**Information shown**:
• • •

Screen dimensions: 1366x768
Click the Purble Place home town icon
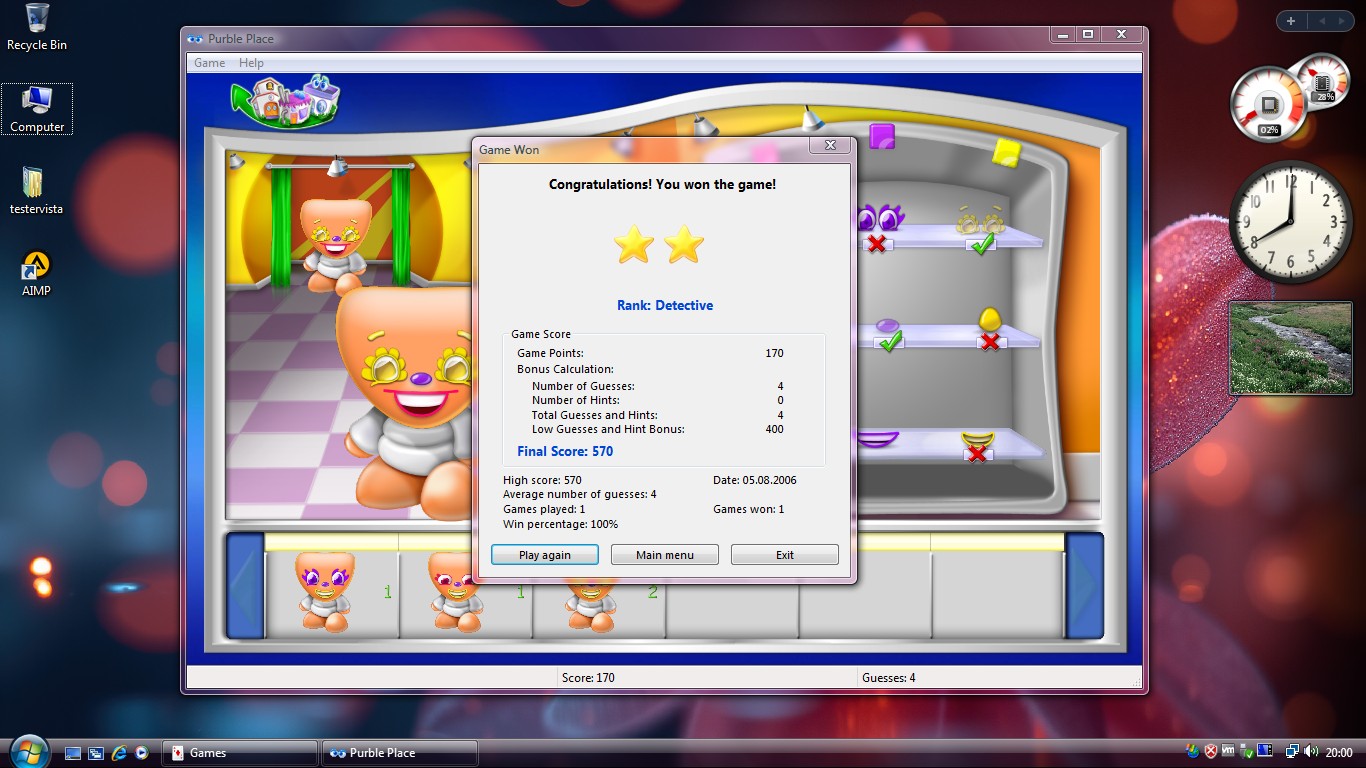[x=286, y=99]
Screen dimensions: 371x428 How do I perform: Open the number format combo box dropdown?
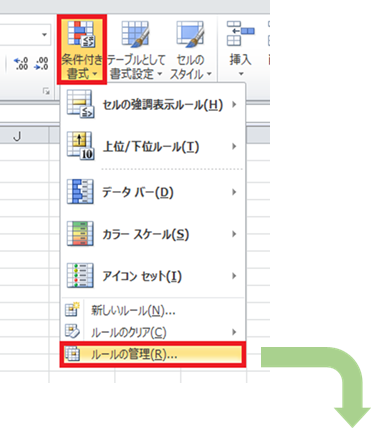click(44, 34)
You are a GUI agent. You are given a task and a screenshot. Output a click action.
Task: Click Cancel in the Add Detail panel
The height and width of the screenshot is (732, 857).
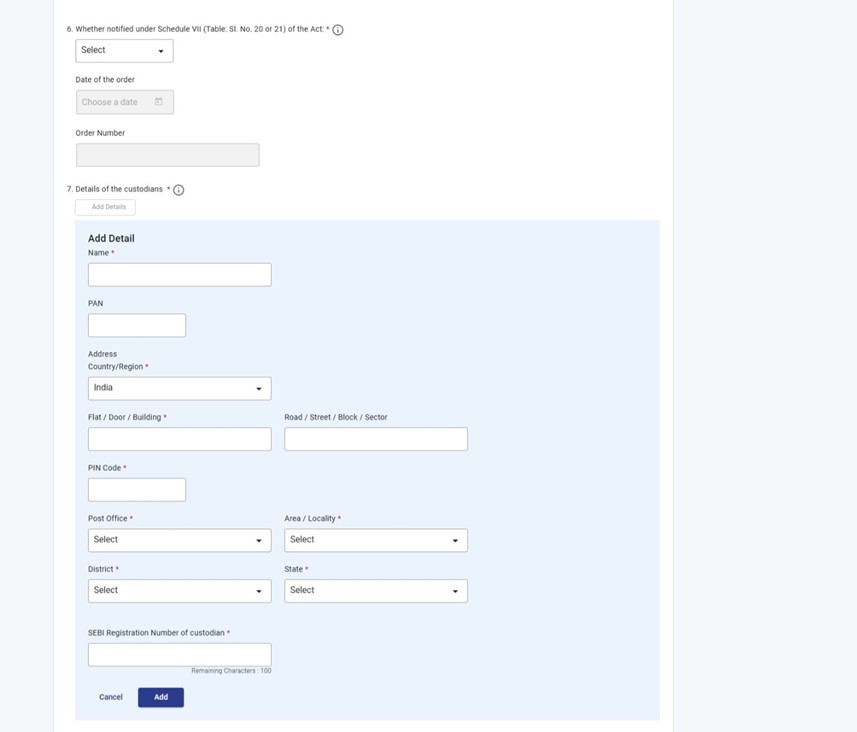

• • •

**Exercise objective**: Only the records are wanted, copied exactly, with the pictures dropped.

**Solution to the exercise**:
Screen dimensions: 1366x768
Click the Purble Place home town icon
[x=286, y=99]
Screen dimensions: 371x428 How do I perform: Open the number format combo box dropdown?
click(44, 34)
You are a GUI agent. You are given a task and a screenshot. Output a click action.
Task: Click Cancel in the Add Detail panel
The height and width of the screenshot is (732, 857).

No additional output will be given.